STATED PROBLEM
Reproduce the listing from its start through the line containing "Toggle Solicitar filtro", swapping "Number Plate" for "License Plate" and leaving everything else unchanged.

Stored entries
================

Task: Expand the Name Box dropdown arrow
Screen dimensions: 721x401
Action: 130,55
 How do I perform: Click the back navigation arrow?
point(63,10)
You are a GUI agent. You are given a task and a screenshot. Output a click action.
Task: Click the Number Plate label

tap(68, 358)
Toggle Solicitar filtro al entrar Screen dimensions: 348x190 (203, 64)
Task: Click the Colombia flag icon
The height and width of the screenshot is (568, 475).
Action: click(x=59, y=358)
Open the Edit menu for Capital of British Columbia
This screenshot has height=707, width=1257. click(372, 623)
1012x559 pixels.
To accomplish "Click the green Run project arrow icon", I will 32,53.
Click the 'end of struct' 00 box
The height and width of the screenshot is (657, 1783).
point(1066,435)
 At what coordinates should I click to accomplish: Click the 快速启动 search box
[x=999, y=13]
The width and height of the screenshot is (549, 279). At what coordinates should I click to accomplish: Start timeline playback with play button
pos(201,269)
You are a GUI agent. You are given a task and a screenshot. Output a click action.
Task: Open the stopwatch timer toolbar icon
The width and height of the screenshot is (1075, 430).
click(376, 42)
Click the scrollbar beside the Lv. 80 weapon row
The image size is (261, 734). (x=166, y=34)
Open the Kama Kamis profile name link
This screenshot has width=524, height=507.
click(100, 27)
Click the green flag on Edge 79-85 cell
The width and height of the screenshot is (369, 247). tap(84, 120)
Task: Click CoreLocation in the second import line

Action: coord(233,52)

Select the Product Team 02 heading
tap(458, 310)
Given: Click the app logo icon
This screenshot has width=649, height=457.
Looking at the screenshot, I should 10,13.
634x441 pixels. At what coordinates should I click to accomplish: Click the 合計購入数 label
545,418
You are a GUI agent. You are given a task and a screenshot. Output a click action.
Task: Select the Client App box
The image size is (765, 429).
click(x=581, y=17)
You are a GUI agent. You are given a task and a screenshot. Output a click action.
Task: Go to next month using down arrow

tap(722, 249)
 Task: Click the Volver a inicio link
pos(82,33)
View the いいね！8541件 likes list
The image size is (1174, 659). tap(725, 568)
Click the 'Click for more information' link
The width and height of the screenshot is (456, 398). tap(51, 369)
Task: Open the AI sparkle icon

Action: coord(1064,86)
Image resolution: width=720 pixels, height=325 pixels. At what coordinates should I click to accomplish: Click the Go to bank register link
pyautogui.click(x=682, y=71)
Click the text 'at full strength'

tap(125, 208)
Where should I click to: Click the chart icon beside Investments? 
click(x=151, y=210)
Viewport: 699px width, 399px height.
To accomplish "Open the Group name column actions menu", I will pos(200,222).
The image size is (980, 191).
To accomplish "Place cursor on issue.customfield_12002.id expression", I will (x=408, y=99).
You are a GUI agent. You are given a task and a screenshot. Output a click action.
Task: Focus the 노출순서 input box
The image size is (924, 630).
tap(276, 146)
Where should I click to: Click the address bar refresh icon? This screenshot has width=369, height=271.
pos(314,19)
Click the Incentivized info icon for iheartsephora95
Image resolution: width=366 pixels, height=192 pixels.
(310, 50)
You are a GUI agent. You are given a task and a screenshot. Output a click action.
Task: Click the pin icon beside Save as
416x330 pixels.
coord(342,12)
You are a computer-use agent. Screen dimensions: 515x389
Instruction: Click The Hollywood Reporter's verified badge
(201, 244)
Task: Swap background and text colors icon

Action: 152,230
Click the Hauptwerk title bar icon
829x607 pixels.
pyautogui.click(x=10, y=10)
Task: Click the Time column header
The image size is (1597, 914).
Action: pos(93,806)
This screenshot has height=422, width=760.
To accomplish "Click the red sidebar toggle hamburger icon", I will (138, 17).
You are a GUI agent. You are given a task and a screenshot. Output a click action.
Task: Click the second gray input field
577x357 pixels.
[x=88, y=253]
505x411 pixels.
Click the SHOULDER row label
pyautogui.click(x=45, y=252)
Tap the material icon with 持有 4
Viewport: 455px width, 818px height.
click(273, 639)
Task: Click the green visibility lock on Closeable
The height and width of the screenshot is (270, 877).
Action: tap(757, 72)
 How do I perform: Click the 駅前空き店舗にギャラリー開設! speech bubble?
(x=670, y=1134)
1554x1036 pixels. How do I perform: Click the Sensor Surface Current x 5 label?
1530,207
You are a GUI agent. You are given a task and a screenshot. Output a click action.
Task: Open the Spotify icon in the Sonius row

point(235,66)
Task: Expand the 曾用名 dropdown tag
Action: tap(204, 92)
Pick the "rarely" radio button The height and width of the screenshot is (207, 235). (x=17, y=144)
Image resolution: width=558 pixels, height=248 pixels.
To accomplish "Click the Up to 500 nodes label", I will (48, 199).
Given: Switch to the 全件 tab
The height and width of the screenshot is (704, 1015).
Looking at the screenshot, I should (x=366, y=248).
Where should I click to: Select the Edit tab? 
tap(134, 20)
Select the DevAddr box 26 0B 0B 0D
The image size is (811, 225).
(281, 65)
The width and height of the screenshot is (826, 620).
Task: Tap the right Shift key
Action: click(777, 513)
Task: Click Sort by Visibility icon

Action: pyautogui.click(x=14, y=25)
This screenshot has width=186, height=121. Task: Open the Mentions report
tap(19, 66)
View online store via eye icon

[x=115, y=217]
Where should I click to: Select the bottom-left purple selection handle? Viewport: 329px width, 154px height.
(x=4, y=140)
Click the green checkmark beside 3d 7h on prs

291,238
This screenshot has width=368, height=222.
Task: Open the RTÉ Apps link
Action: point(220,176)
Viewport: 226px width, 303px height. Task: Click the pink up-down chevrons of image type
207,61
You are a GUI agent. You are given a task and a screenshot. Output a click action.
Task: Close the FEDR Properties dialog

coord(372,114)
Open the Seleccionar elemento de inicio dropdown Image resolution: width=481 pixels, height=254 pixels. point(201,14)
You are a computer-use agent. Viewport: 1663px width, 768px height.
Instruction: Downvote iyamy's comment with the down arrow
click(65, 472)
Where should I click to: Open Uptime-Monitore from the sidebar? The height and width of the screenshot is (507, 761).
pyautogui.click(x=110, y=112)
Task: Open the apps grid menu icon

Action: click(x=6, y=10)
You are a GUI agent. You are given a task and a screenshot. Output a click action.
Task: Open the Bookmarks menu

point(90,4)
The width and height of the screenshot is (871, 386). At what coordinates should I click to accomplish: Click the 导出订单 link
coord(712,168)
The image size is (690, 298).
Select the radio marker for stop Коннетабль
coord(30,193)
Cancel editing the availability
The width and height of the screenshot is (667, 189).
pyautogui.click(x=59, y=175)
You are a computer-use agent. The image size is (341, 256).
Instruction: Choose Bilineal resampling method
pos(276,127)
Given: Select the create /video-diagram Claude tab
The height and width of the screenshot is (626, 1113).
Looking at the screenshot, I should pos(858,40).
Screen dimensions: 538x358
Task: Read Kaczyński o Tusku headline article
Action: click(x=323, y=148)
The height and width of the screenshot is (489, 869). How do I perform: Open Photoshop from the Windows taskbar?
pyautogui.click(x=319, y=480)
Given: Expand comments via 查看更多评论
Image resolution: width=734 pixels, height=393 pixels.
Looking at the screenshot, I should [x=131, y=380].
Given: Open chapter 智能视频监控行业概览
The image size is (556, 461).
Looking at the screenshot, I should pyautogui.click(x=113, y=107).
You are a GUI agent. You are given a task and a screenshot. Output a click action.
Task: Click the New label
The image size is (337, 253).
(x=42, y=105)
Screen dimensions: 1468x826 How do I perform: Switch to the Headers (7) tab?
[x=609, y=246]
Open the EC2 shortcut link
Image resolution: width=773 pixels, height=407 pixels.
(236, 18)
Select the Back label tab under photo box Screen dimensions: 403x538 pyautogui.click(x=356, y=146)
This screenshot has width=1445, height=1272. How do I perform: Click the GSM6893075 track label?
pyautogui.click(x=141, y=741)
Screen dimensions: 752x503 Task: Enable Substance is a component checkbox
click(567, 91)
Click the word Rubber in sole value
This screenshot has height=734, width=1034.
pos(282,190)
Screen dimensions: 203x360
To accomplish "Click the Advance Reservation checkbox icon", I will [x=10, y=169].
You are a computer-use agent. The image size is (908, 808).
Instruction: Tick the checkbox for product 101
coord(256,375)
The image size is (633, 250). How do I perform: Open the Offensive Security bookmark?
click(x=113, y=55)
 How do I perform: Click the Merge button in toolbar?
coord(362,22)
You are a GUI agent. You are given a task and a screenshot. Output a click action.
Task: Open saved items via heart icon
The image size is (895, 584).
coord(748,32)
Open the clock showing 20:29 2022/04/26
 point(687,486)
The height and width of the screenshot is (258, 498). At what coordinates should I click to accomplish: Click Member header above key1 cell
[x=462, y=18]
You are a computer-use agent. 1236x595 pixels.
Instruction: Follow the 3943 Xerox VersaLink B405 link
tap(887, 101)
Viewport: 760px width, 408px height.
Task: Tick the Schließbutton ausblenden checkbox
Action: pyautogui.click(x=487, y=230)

================

SOLUTION TO THIS PROBLEM
Task: Expand the Name Box dropdown arrow
Screen dimensions: 721x401
Action: 130,55
 How do I perform: Click the back navigation arrow?
point(63,10)
You are a GUI agent. You are given a task and a screenshot. Output a click action.
Task: Click the License Plate label

tap(68, 358)
Toggle Solicitar filtro al entrar Screen dimensions: 348x190 (203, 64)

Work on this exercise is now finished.